= TO DO =
Search the entries for lines that contain the word "size", and report each one found.

= DATA =
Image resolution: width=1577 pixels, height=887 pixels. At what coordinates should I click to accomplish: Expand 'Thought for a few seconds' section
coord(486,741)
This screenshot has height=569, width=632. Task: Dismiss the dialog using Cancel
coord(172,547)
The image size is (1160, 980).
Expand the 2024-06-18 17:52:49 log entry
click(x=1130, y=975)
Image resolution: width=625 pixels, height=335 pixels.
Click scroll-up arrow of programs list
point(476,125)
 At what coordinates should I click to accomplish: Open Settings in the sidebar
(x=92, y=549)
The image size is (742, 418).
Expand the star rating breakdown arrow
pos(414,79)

...

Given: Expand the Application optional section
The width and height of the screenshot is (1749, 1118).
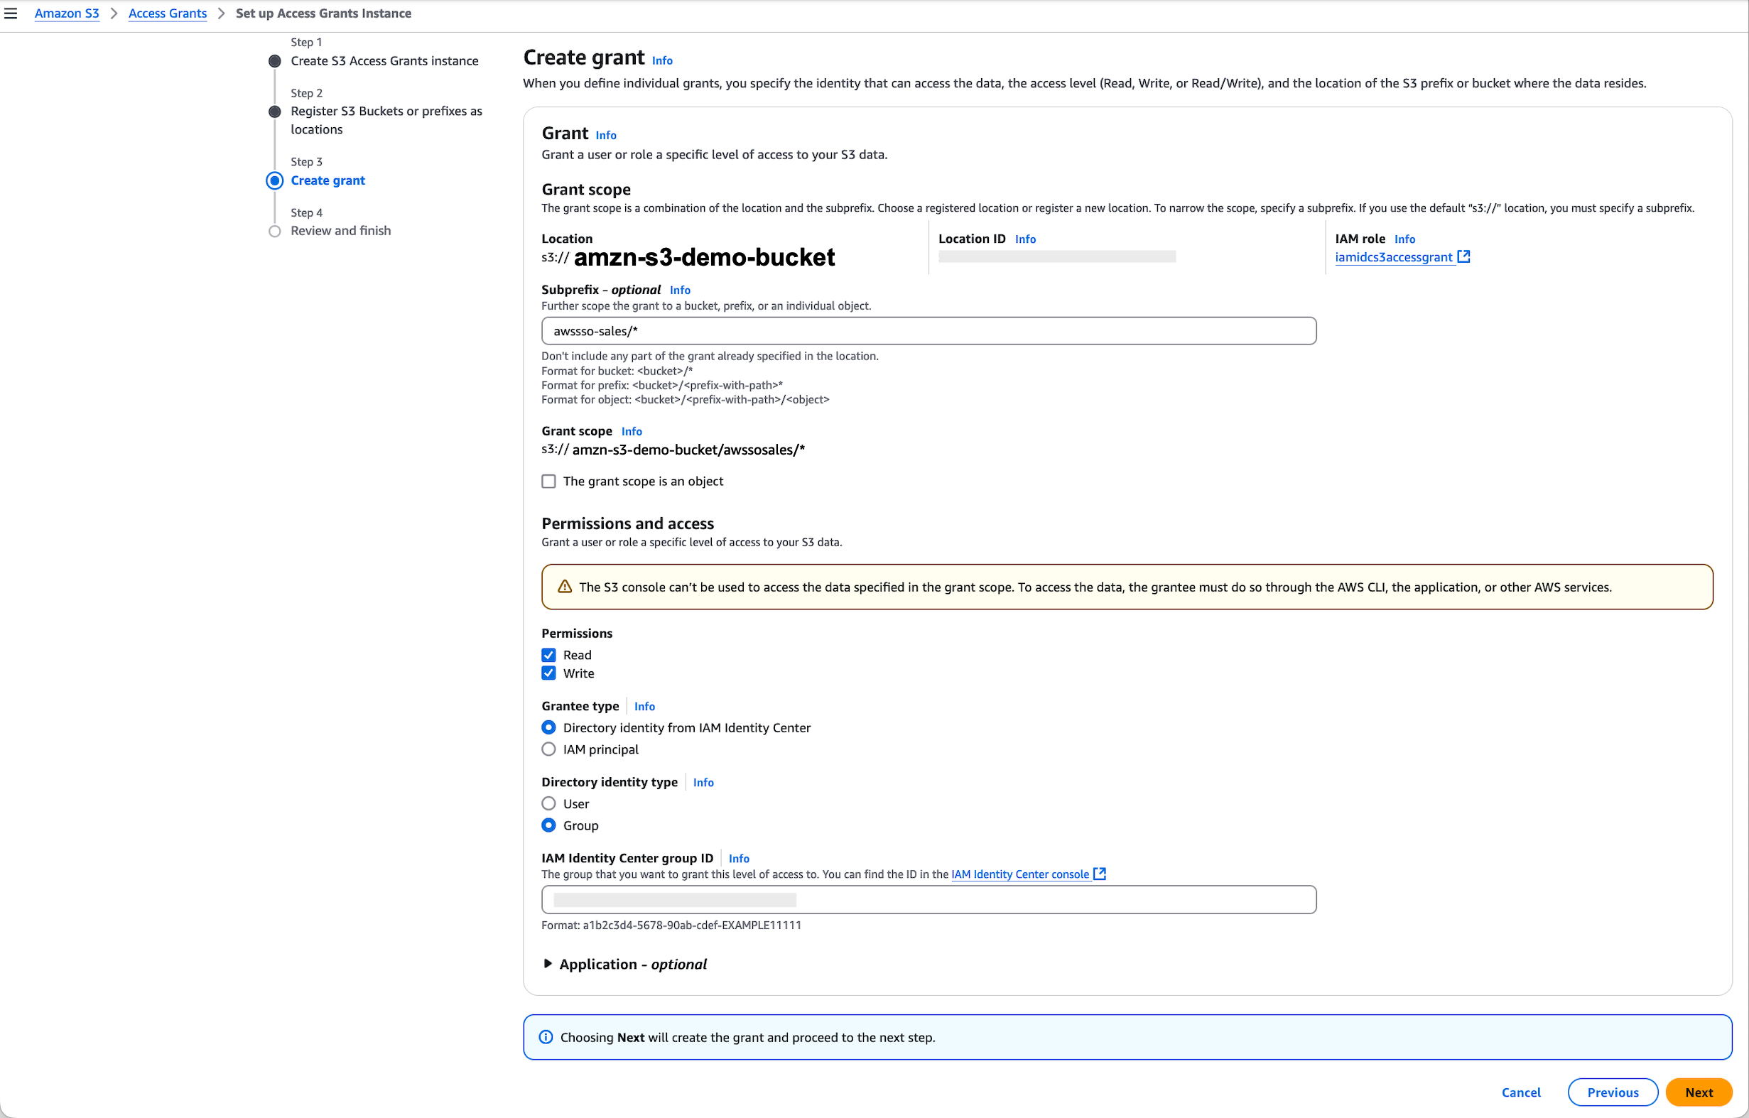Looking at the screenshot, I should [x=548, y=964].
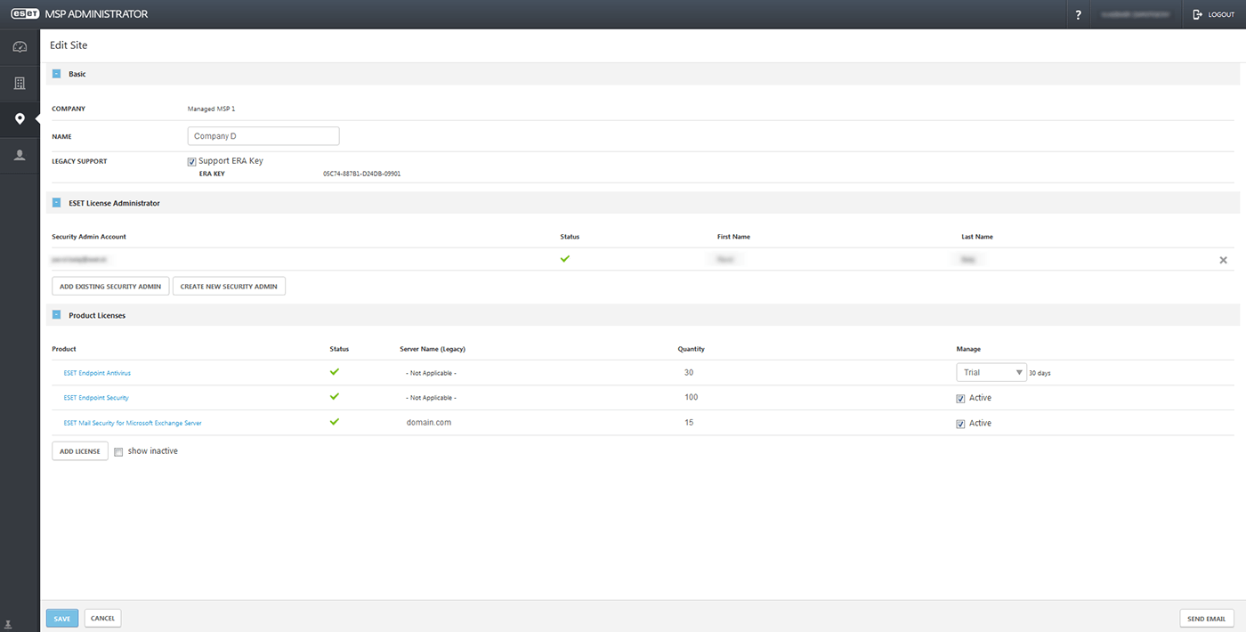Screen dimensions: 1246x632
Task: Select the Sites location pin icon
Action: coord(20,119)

= REPLY =
The image size is (1160, 980).
The image size is (742, 418).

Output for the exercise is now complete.